EXERCISE:
Determine how many lines of the material below include "will", and reply with that number alone.
————
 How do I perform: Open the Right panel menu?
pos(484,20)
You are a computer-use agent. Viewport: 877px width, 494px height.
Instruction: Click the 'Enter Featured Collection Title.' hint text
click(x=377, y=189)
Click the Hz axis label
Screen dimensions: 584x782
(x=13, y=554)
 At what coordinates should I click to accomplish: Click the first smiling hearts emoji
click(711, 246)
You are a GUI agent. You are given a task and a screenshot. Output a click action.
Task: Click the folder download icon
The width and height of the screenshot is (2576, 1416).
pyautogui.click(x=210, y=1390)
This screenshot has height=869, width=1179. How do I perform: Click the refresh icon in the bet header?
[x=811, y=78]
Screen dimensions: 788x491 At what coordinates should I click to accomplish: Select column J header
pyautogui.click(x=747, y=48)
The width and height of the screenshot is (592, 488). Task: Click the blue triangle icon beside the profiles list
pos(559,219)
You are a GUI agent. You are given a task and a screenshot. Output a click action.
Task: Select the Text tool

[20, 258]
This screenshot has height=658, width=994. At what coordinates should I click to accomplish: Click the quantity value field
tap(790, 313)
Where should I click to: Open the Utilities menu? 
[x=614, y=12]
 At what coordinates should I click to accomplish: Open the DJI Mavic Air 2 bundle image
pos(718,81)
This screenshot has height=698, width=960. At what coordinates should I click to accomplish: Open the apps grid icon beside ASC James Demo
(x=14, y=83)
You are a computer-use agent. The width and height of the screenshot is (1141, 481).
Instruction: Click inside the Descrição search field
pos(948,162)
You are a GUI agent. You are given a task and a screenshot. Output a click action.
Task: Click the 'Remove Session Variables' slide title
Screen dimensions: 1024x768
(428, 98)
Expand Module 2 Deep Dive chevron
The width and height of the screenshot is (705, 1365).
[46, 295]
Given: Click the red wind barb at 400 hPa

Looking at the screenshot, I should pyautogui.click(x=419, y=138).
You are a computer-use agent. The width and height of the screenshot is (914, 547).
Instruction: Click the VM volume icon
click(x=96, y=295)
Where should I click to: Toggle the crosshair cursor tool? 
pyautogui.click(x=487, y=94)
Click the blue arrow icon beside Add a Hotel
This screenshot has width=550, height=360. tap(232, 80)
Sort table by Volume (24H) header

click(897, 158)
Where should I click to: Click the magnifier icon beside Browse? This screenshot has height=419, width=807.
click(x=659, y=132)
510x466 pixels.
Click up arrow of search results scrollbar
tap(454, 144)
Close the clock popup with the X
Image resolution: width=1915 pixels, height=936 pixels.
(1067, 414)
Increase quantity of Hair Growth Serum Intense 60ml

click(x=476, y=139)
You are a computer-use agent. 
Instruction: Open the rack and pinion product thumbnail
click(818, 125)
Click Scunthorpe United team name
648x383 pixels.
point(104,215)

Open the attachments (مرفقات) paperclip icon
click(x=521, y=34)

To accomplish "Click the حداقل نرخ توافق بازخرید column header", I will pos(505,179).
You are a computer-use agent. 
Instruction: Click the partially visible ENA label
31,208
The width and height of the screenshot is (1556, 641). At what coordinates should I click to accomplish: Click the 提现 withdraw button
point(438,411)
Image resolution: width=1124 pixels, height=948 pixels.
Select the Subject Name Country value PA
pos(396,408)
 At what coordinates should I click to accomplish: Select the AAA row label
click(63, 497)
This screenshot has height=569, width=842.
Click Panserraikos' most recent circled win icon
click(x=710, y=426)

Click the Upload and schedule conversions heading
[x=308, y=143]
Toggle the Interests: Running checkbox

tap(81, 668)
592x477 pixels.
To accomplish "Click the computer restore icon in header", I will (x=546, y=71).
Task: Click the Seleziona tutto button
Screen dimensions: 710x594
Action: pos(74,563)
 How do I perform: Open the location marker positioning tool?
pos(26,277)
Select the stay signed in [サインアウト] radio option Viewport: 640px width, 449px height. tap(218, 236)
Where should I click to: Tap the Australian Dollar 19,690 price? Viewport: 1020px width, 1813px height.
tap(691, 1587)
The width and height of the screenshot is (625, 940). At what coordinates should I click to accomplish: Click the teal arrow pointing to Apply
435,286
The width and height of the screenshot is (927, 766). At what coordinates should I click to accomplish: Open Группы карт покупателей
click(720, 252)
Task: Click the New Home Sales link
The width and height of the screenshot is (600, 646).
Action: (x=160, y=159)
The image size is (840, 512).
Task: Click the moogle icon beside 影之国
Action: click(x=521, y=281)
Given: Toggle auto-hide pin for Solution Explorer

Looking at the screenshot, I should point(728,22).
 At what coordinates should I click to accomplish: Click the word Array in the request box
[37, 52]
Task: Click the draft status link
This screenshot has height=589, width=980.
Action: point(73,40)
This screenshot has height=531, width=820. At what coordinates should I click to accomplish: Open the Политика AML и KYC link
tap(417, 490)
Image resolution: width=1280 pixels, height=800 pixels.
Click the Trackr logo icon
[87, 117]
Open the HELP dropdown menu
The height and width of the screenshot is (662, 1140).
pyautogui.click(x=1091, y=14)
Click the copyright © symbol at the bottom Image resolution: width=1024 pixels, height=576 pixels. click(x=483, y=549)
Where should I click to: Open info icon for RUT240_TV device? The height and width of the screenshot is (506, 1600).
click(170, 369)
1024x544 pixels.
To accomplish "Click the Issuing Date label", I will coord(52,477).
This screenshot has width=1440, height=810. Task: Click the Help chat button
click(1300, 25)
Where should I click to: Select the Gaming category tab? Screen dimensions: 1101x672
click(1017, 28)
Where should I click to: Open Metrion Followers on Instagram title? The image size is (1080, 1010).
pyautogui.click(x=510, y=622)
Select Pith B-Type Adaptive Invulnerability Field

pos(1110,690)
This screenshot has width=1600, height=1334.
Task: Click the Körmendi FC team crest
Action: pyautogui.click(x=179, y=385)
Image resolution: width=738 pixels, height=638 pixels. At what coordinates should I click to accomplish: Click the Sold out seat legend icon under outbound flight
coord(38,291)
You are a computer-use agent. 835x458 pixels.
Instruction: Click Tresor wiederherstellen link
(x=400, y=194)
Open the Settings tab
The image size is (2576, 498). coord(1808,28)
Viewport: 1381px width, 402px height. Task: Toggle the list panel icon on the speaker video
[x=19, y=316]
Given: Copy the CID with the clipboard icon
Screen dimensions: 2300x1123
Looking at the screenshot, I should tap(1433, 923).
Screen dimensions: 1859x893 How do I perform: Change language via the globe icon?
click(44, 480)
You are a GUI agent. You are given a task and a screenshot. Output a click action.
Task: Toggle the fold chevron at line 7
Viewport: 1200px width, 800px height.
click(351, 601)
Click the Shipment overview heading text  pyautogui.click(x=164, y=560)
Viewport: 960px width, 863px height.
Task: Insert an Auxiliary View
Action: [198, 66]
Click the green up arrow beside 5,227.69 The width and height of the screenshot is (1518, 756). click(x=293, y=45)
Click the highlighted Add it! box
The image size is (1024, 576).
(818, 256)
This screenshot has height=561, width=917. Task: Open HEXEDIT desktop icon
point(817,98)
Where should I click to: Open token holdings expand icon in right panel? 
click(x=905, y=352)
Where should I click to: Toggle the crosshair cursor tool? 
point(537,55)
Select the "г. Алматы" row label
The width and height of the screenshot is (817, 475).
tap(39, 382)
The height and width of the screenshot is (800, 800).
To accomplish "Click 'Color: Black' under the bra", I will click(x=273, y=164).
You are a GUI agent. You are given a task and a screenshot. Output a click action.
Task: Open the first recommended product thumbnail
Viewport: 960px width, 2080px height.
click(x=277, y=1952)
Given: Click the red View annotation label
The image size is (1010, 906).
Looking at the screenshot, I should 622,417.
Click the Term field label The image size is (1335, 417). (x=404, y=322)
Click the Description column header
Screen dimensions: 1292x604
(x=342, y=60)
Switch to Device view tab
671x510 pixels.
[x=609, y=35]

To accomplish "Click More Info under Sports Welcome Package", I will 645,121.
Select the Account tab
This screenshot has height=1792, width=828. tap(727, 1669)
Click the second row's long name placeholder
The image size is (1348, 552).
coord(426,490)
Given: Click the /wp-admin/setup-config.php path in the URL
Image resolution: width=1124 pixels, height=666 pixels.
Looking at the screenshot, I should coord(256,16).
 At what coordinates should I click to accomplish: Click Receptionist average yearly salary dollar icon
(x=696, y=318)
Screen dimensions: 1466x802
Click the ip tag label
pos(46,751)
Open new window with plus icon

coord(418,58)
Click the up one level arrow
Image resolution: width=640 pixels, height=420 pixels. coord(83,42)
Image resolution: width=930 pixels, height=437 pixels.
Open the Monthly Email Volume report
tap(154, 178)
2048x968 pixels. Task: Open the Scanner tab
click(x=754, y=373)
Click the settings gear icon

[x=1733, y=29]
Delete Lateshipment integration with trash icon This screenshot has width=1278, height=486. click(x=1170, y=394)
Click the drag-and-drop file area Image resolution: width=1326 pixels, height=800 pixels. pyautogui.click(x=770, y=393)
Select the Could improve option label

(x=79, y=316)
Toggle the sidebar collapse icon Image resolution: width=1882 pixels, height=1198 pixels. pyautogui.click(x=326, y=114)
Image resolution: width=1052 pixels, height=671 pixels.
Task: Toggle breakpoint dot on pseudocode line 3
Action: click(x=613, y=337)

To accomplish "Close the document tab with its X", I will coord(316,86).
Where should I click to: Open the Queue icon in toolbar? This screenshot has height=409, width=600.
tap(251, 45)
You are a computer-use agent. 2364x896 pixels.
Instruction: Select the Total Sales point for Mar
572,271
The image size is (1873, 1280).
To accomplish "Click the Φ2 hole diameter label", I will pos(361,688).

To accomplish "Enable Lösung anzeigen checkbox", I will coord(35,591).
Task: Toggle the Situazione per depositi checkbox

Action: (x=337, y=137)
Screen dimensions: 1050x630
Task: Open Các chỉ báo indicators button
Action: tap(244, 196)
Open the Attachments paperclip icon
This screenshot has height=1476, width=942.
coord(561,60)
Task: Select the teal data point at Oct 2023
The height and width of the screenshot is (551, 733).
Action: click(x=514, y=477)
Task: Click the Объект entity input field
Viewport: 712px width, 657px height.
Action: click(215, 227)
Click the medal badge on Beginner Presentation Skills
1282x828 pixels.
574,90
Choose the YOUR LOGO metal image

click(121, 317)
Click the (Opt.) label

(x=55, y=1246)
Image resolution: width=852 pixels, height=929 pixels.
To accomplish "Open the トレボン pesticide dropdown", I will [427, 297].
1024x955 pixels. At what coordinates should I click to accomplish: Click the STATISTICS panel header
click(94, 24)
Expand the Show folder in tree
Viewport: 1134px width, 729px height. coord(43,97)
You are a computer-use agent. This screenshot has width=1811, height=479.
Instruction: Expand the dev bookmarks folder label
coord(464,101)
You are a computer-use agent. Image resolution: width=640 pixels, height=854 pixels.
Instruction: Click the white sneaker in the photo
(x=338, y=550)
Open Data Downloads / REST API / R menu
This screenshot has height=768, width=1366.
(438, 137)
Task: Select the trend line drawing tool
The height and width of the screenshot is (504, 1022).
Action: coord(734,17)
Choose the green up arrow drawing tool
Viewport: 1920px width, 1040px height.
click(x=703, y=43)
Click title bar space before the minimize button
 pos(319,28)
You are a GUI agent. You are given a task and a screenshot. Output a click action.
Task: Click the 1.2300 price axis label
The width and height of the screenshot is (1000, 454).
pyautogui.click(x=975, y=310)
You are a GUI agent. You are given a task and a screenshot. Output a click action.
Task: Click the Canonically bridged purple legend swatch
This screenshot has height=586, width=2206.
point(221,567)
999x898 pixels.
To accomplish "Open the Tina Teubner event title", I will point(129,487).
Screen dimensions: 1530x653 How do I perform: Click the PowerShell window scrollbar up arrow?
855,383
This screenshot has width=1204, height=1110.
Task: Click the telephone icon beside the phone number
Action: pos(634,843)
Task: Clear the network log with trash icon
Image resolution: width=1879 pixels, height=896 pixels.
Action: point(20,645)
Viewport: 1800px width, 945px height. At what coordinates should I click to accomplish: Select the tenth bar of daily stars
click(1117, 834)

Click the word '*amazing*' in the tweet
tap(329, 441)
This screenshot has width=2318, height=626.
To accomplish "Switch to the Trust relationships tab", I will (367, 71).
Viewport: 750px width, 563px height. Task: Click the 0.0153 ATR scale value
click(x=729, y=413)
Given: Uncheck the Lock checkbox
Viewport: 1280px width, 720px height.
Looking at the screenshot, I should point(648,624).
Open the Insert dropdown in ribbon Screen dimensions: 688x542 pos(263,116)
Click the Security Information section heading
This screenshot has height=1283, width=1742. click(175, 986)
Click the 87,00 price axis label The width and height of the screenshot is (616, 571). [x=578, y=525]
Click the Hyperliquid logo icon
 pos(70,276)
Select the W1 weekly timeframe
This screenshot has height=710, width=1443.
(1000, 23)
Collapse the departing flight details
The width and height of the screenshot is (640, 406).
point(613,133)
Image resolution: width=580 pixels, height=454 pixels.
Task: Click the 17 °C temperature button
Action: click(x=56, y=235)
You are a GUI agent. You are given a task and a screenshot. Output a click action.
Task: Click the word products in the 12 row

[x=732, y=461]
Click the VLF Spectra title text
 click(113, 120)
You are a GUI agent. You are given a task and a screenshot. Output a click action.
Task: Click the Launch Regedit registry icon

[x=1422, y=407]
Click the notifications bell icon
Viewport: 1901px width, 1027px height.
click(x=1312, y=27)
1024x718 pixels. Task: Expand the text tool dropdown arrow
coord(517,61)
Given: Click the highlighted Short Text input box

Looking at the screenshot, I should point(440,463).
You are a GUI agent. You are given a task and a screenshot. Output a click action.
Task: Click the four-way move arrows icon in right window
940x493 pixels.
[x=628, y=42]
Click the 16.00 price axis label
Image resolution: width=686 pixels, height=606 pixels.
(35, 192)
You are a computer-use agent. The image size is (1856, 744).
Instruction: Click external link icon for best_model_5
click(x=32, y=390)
————
TASK RESULT:
11